The latest such claim comes from Nobel Laureate Steven Chu, director of the Lawrence Berkeley National Laboratory at Cal-Berkeley. Flush with a $500 million grant from British Petroleum to develop biofuels from “alternative” sources, Chu recently declared that “We should look at corn as a transitional [ethanol] crop.” A press account of his talk paraphrased him as follows:
[W]ithin five to 10 years, Chu said, scientific discoveries and refining processes could improve enough to move grasses, woody substances, and waste to the head of the line for making fuels. Some grasses could provide five times the amount of fuel from an acre as corn.
Within five to ten years … here we go again. Cellulosic ethanol boosters have been sticking to that particular story for decades now.
Meanwhile, while cellulosic boosters rack up points for consistency, we get yet another study predicting that the miracle fuel will remain a purely theoretical construct for the foreseeable future. (In a recent post, I summarized what’s becoming a quiet consensus among high-level policy makers: cellulosic is a bust.)
The new study, by Iowa-based business consultancy Context Network, says this (from a summary in, of all places, Biomass Magazine):
[T]he most significant finding was that cellulosic ethanol has little chance of becoming a major contributor to the biofuels market. “While there’s high hopes for cellulosic ethanol, it’s going to develop much more slowly than people think,” [the study’s lead author] said.
(Hat tip to Ron Steenblik.)
Whoa. Now, it’s important to note that such bean-counter studies have a tendency to be wrong. According to my own economic models, my dog will start hassling me for supper at about 5:30 p.m. EST. But just a second ago, she flung a paw at me and started giving me what I call the “fish eye.” Reality is chaotic; it takes defying economists’ models to the level of a sport.

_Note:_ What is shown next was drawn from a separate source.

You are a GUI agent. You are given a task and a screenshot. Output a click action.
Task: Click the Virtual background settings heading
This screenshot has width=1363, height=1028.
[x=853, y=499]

But it’s hard to argue with this logic:
The paper noted that there are only two cellulosic ethanol pilot plants currently operating in the United States. Other demonstration plants won’t begin producing until 2010 or 2011, making the short-term EISA requirement of having 100 million gallons of cellulosic ethanol by 2012 unattainable.

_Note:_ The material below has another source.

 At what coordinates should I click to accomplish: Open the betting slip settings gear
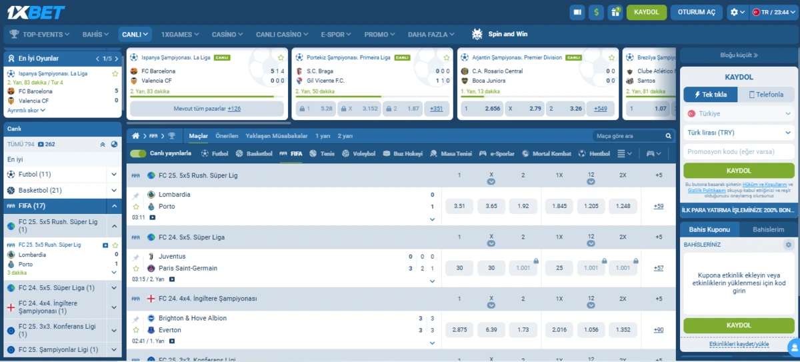coord(789,245)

Meanwhile, as I noted in the post linked above, government officials with their ears to the ground in both the corn-farming and research communities — namely, a USDA researcher and the pro-ethanol chair of the House ag committee — have also expressed deep pessimism regarding cellulosic ethanol.
Given that cellulosic is widely hailed as the glorious endgame of what nearly everyone says is a pathetic fuel source — corn — it’s time to have a serious conversation about cellulosic ethanol and what its real prospects are.